> _Task goal_: For this exercise, an exact copy is needed of only the lines from the one containing "Click the 121.630 recent low label" through the end of the data, with pictures left out.

*** Record excerpts Section Begins ***

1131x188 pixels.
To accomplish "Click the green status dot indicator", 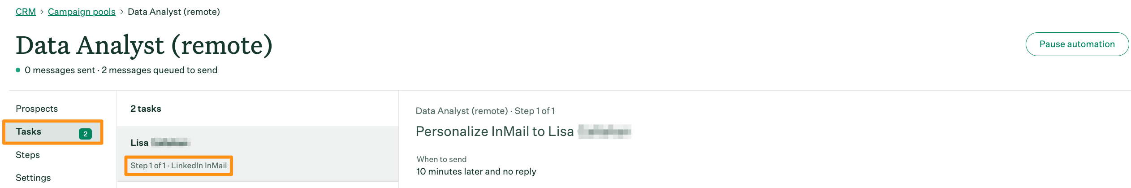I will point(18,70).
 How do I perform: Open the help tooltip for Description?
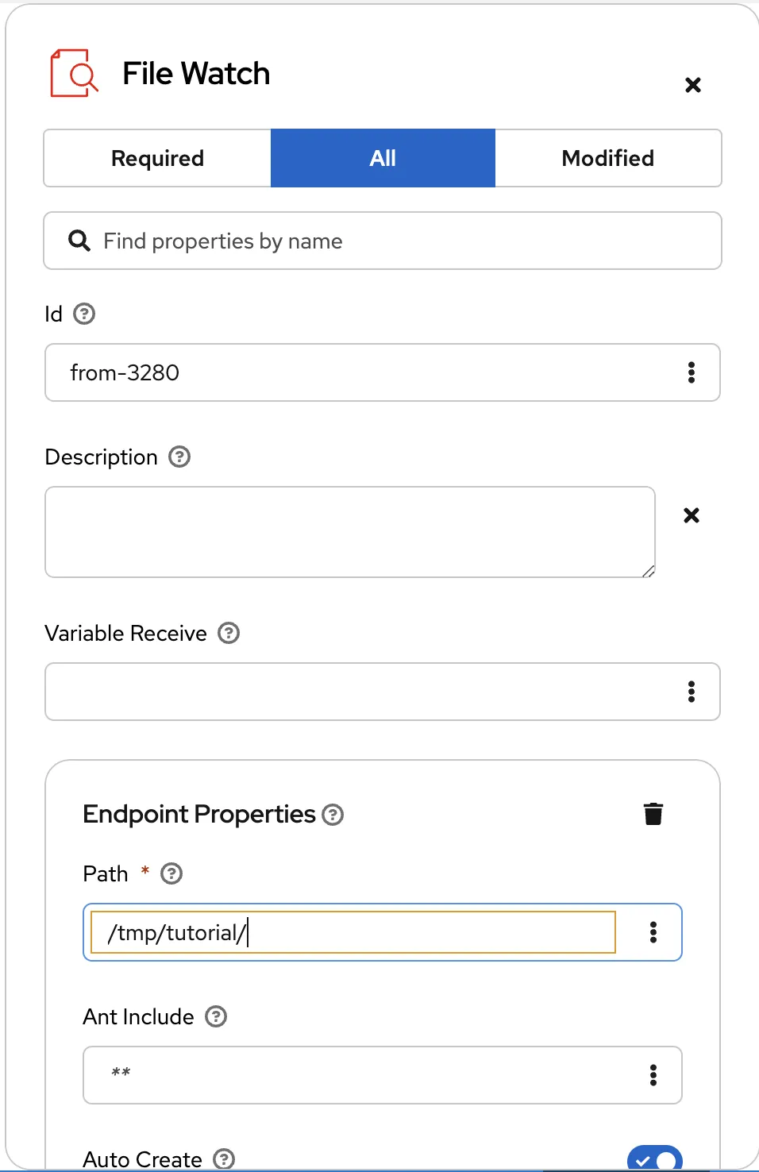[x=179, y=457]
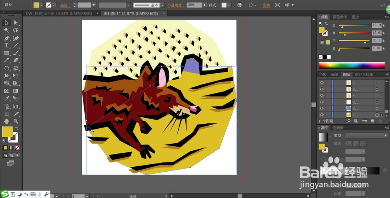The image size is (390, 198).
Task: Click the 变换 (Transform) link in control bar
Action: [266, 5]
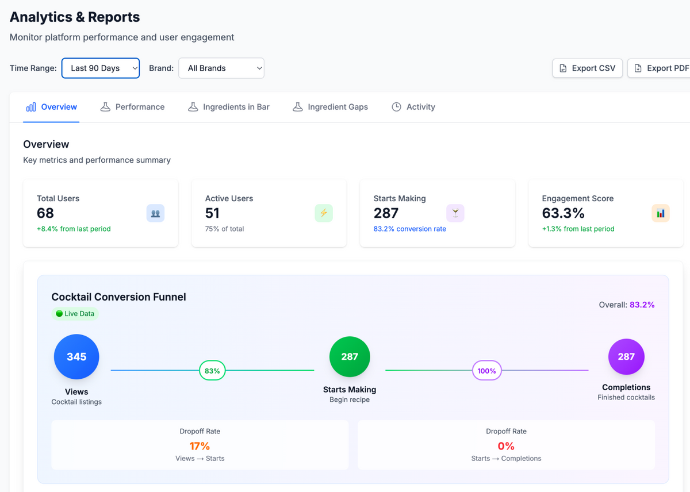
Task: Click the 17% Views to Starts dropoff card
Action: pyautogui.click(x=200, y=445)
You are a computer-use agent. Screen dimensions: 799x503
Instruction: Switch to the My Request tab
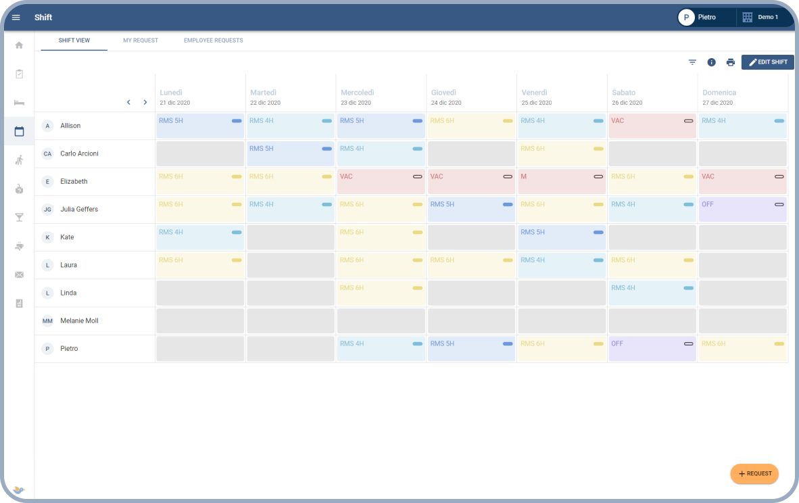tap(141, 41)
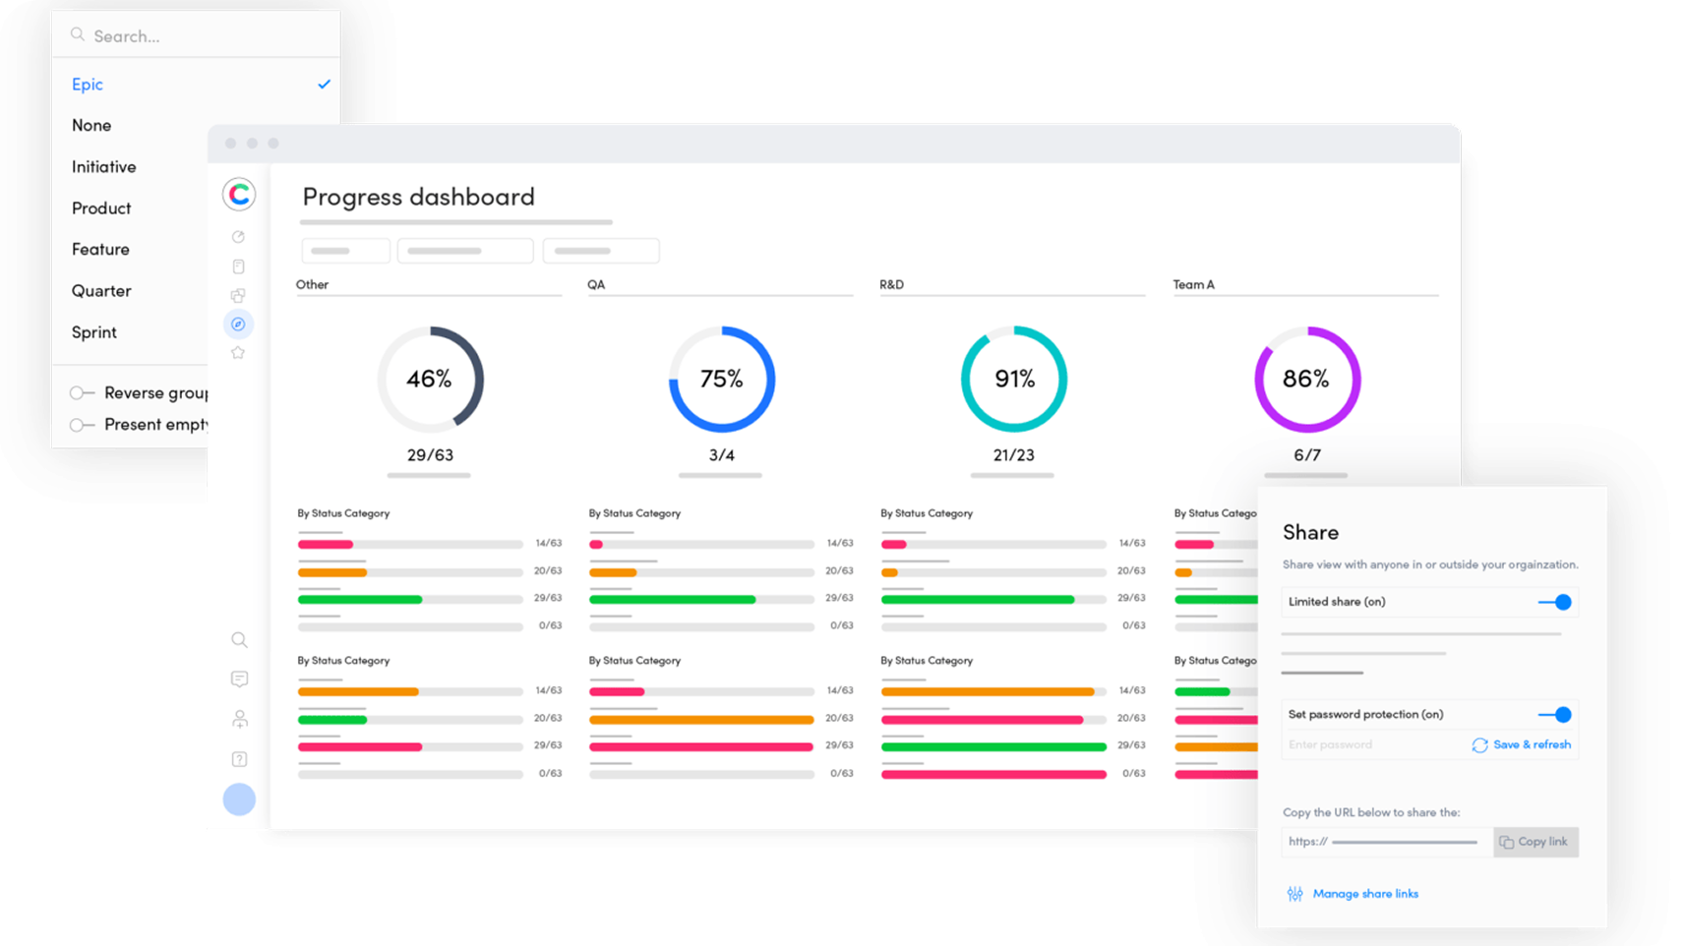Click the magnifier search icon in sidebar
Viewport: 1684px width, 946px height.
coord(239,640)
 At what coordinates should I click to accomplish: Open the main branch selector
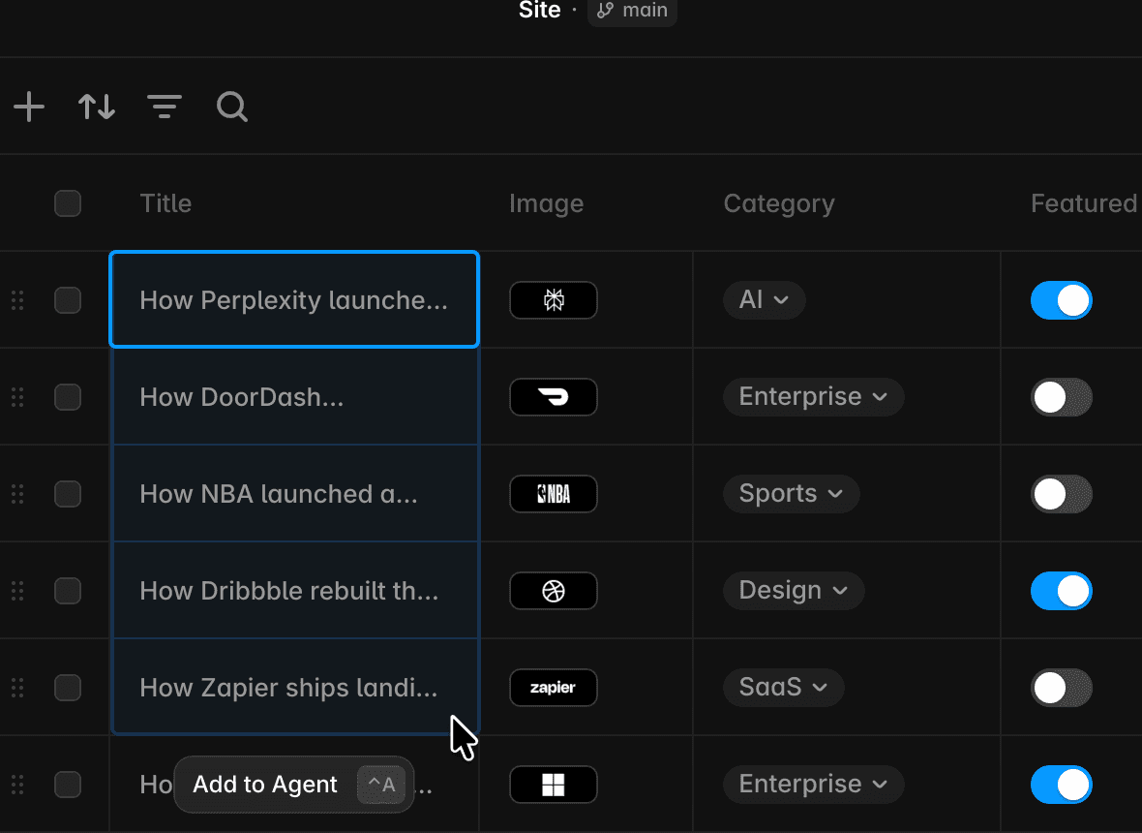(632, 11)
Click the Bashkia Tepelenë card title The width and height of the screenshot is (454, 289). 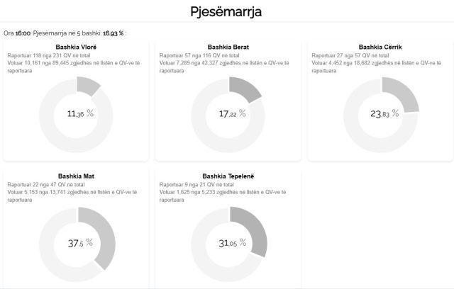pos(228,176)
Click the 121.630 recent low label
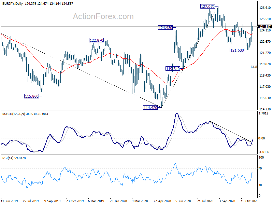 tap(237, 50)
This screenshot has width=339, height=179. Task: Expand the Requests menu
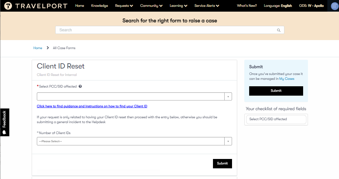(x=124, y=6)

*** Record excerpts Section Ends ***

> _Written answer_:
Click the 121.630 recent low label
 tap(237, 50)
This screenshot has width=339, height=179. Task: Expand the Requests menu
(x=124, y=6)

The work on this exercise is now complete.